* Saved entries:
**********

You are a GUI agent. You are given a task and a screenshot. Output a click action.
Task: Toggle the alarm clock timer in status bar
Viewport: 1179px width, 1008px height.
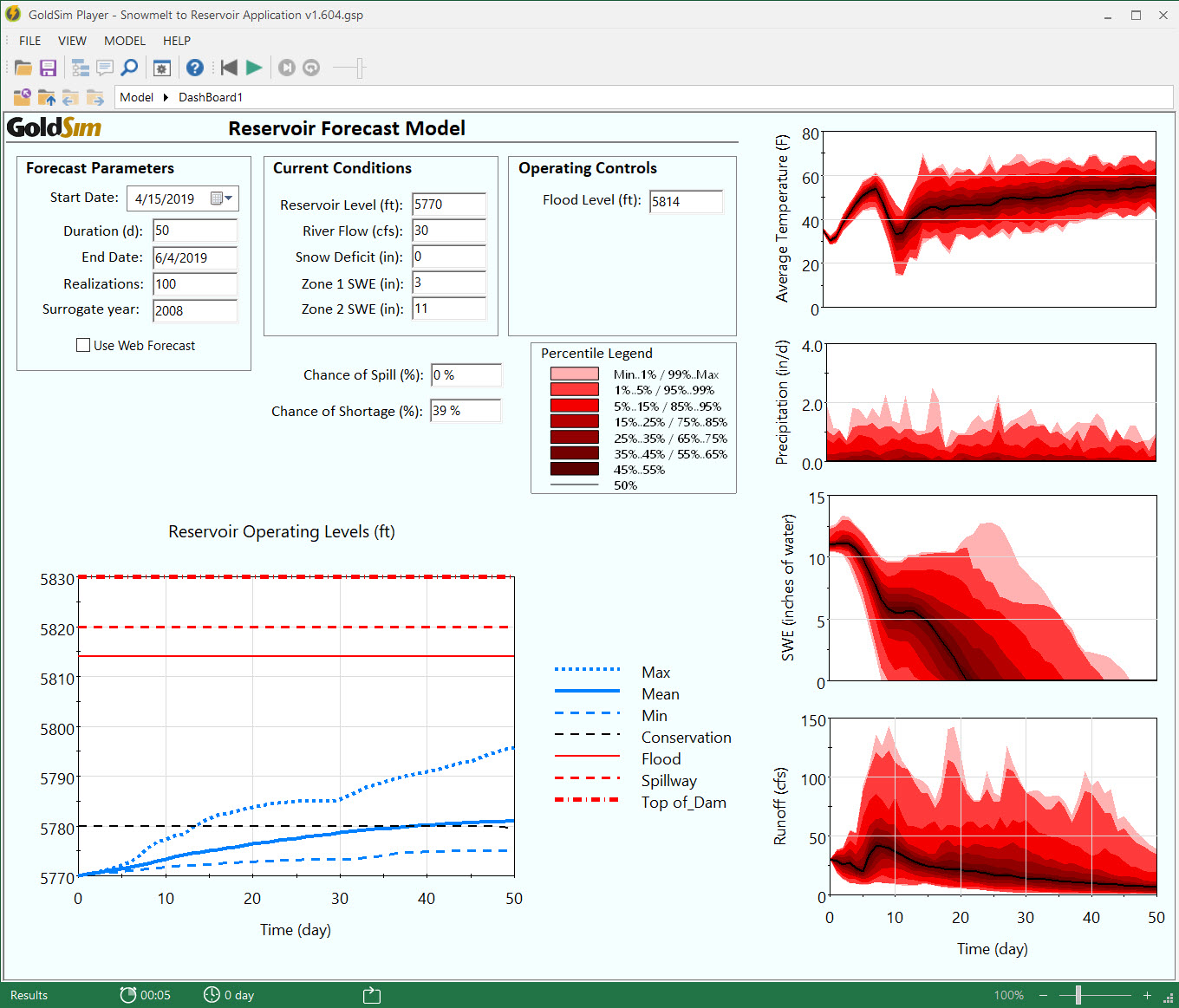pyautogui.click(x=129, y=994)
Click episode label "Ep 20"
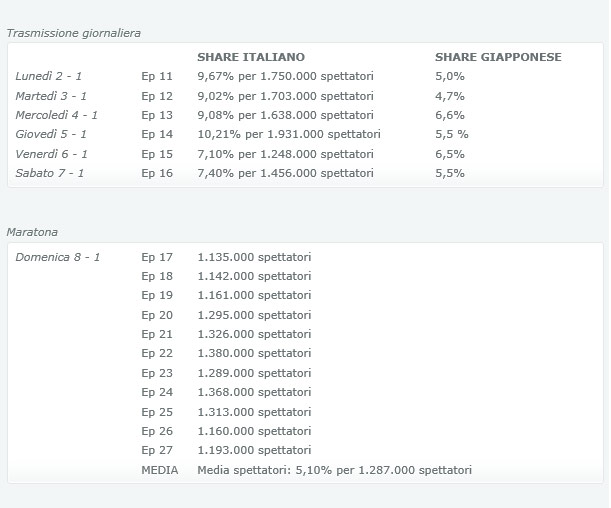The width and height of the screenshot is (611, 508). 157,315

**********

* TASK INSTRUCTIONS: Pictures are to be dropped; every line of the records is to be returned unchanged.

* TASK SOLUTION:
You are a GUI agent. You are given a task and a screenshot. Output a click action.
Task: Toggle the alarm clock timer in status bar
Viewport: 1179px width, 1008px height.
pyautogui.click(x=129, y=994)
Click episode label "Ep 20"
The width and height of the screenshot is (611, 508). 157,315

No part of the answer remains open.